_DIRECTIONS FOR THIS TASK_
The answer is a single number: the count of lines below in which the word "agent" appears.

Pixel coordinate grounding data
- Opening Delimiter -

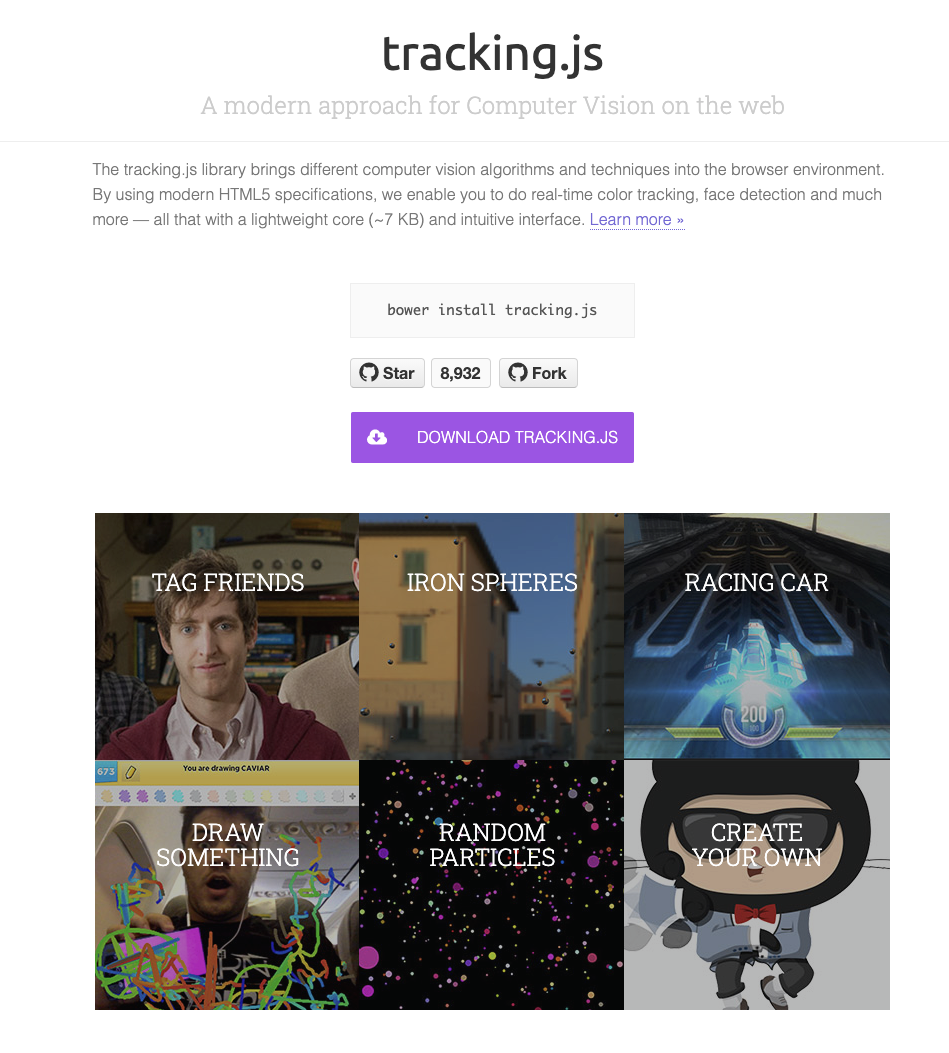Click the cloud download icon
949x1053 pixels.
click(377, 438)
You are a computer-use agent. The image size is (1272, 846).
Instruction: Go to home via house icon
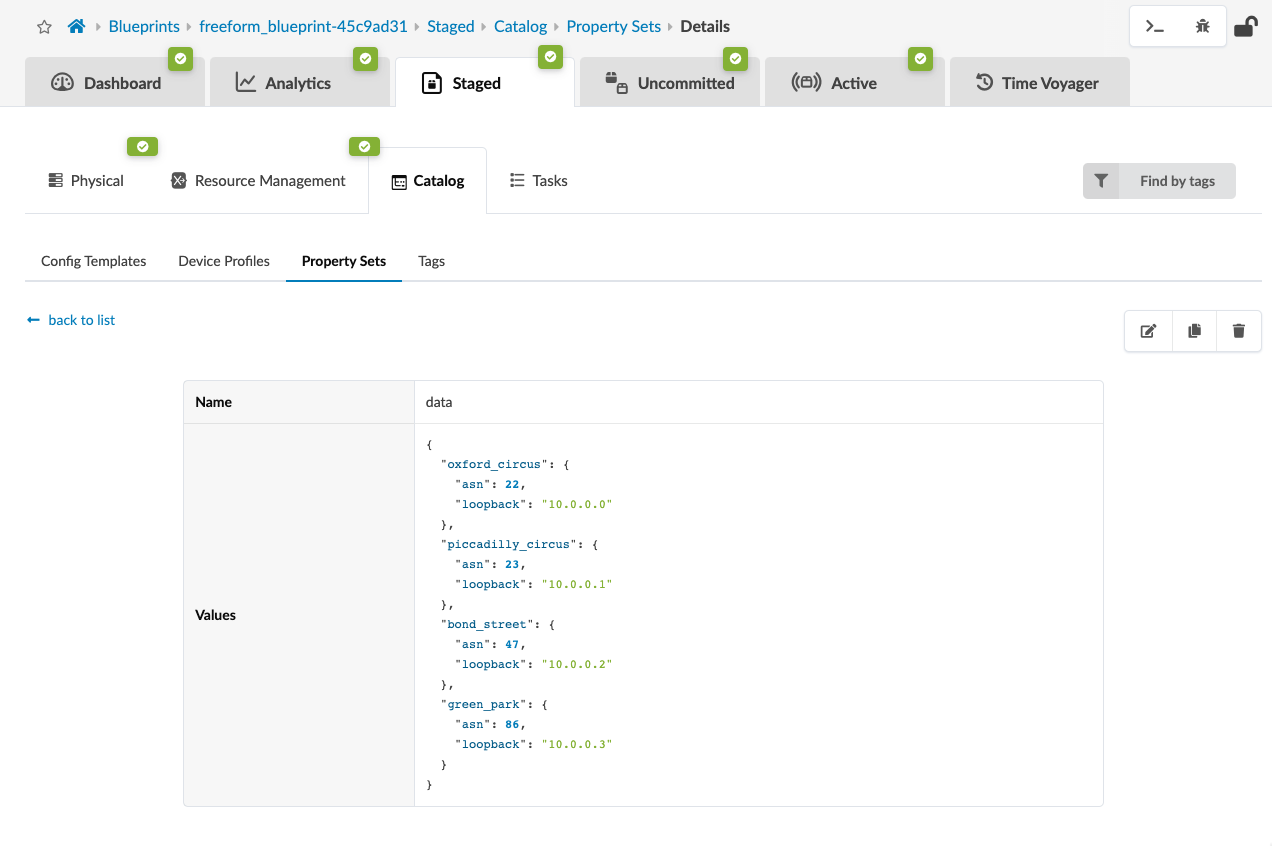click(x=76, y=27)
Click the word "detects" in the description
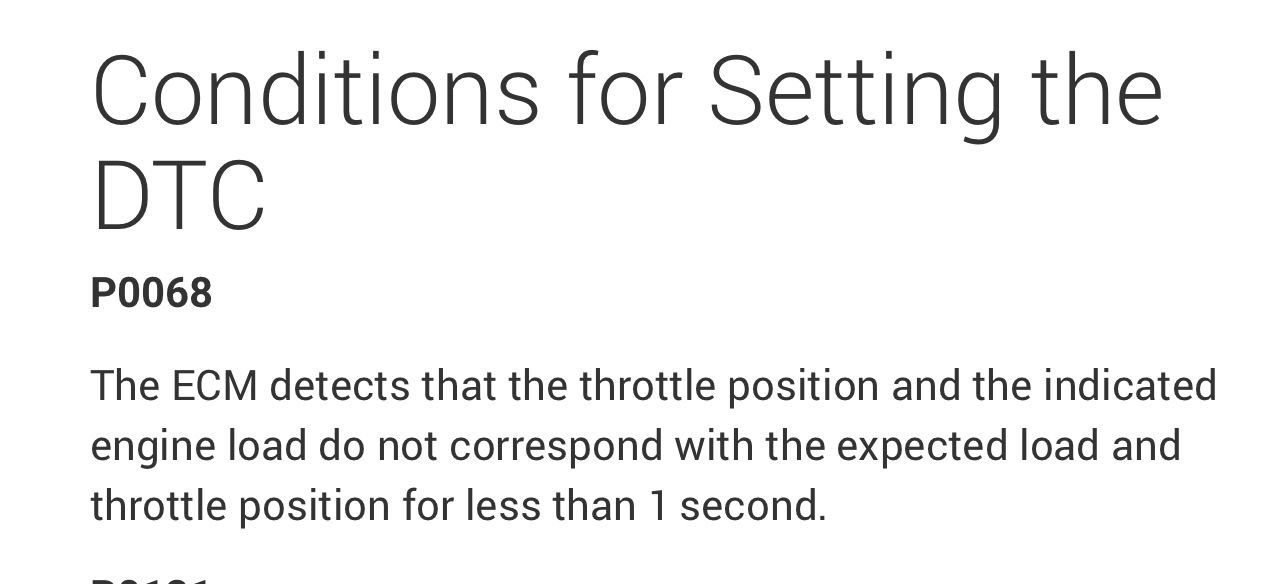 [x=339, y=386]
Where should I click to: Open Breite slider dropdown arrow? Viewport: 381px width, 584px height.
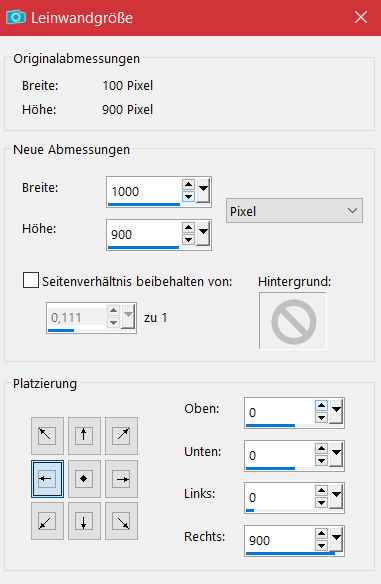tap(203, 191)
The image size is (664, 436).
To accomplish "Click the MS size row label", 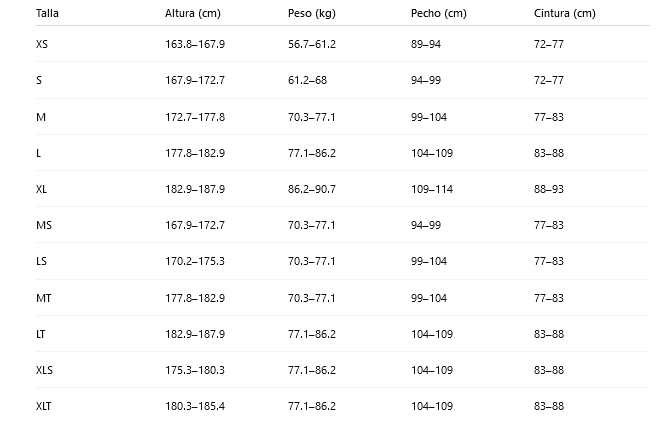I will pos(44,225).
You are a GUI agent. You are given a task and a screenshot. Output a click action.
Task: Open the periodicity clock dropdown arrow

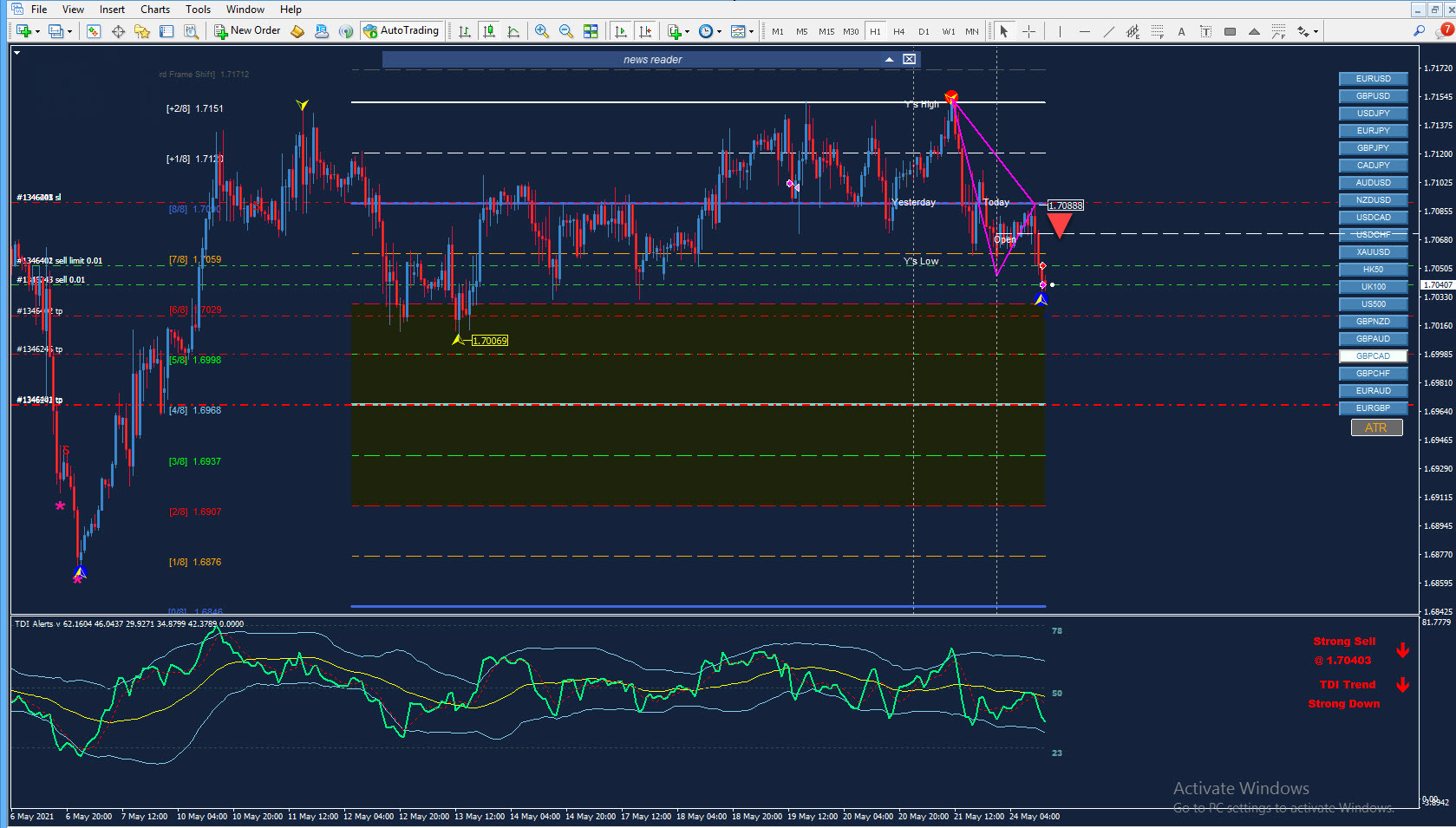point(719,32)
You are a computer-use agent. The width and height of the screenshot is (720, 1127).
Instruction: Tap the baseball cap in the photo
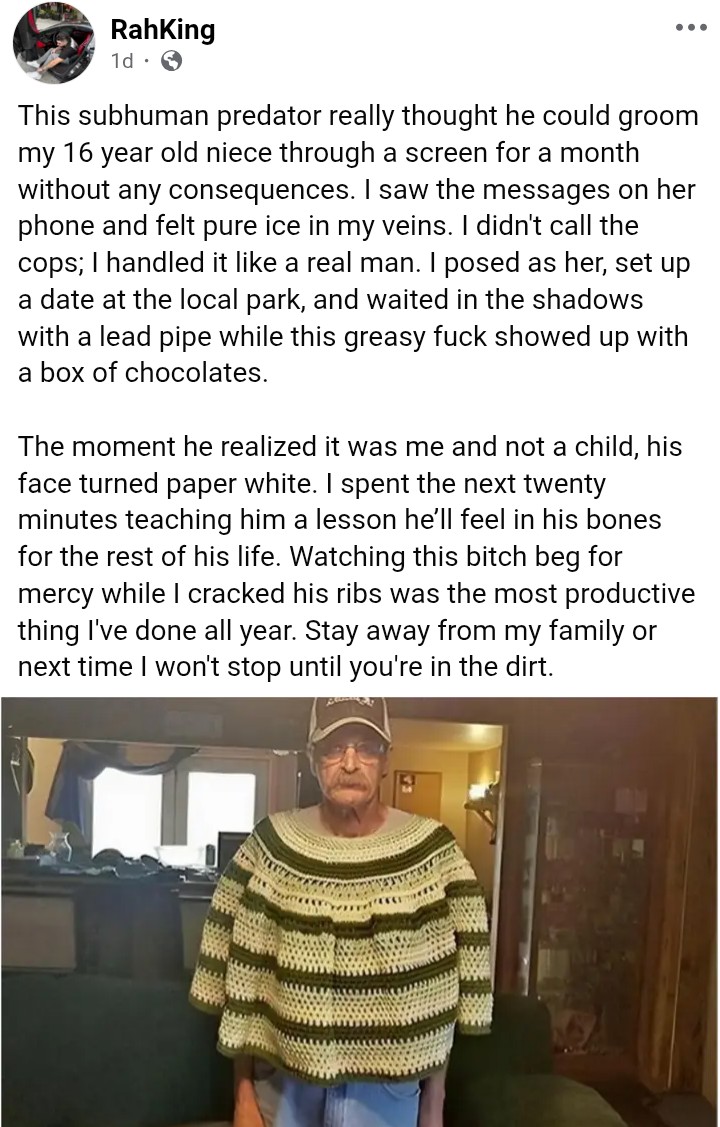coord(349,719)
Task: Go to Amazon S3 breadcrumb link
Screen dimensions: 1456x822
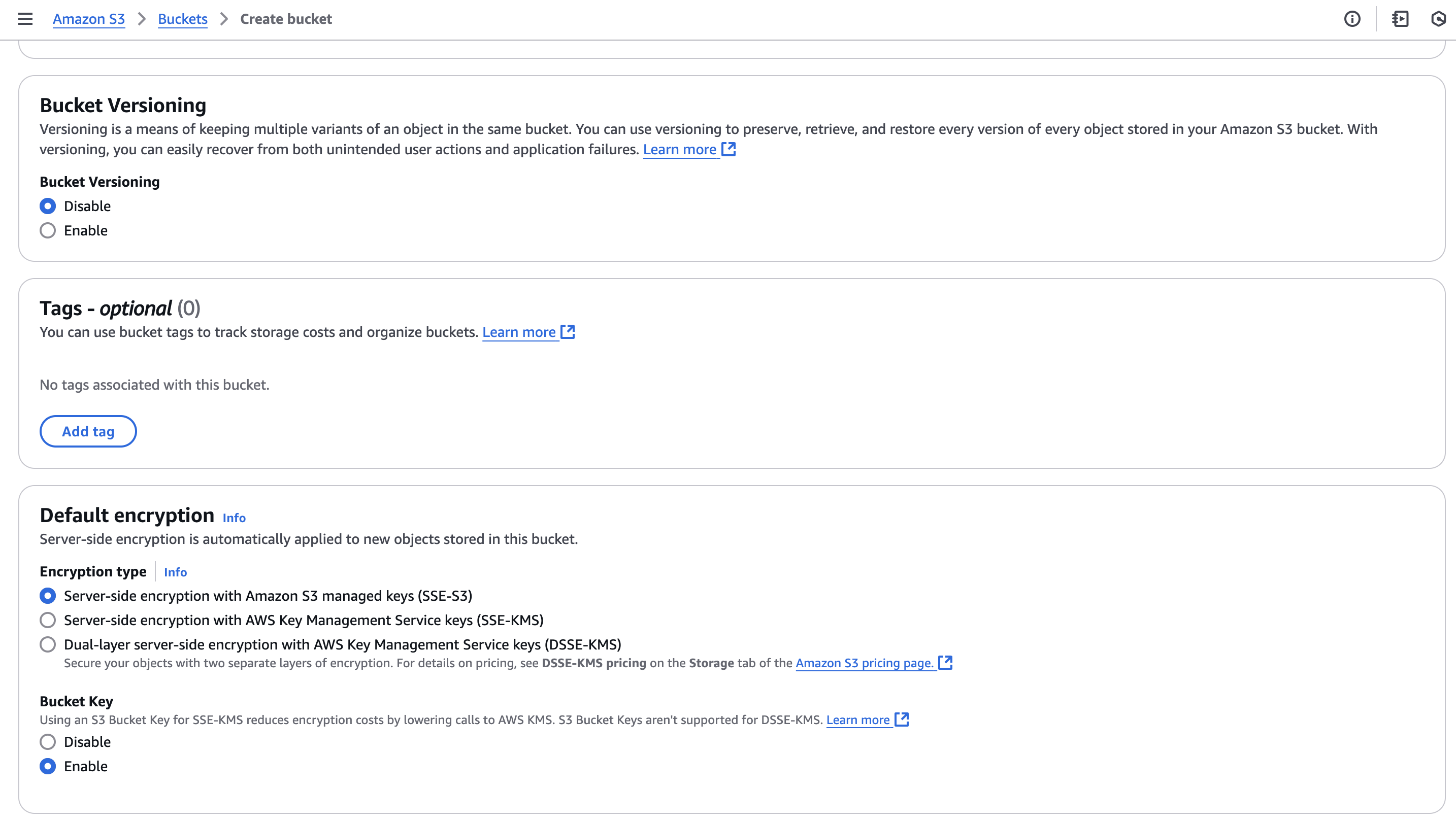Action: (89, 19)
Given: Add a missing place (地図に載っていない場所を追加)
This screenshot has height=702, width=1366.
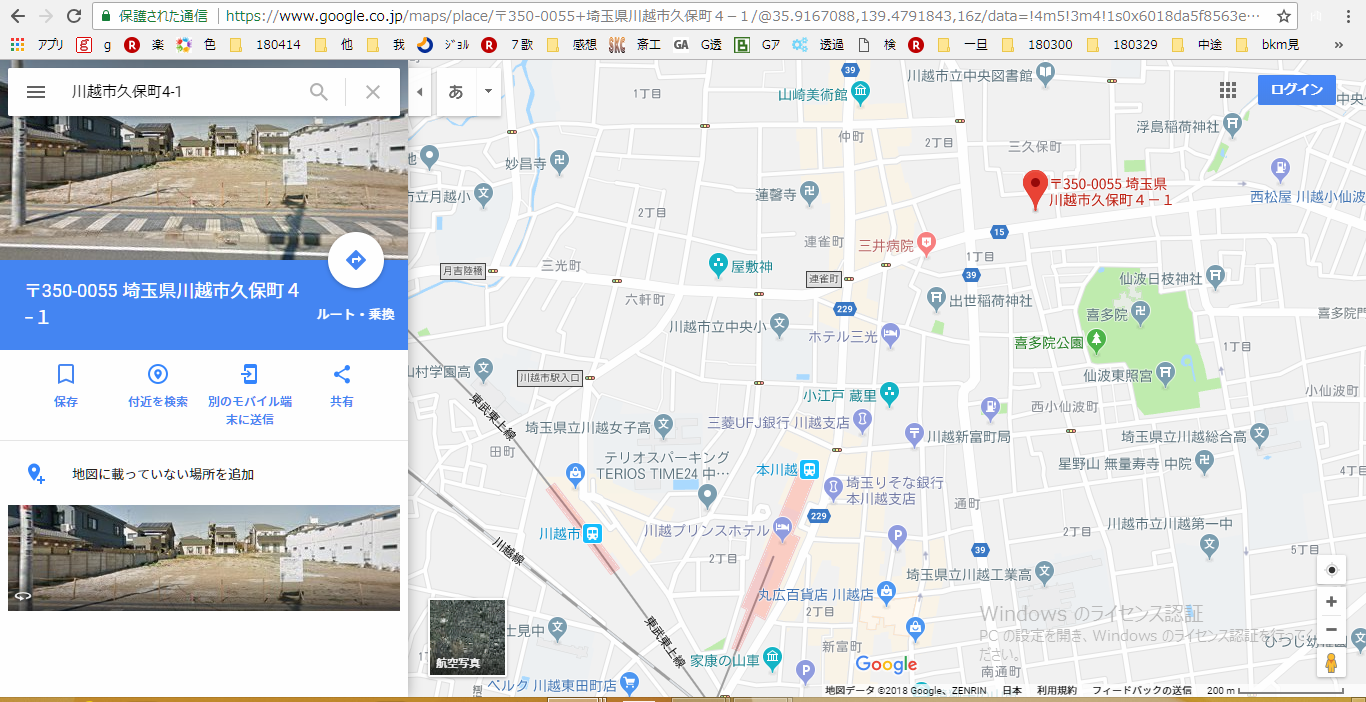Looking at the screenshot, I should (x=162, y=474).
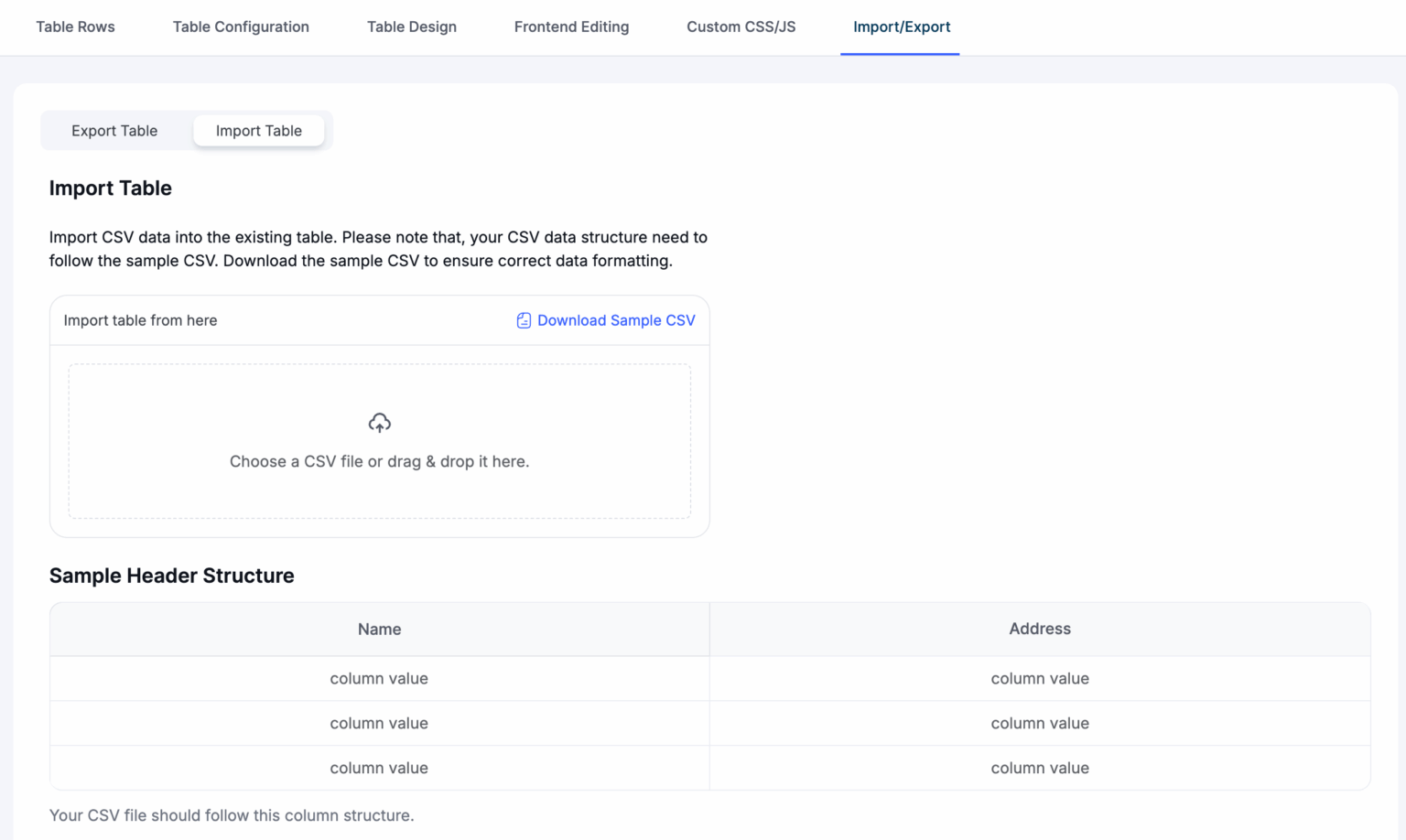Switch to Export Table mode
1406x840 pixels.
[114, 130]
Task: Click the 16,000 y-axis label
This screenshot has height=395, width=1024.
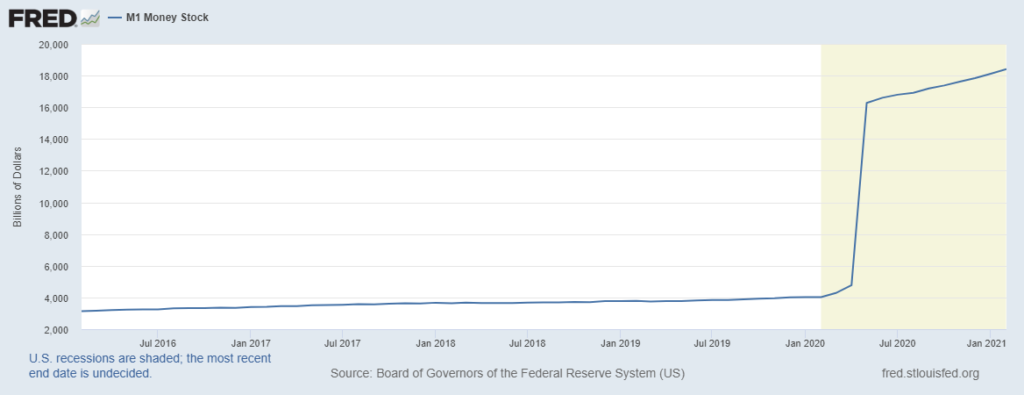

- Closing Delimiter -

_RESPONSE_
3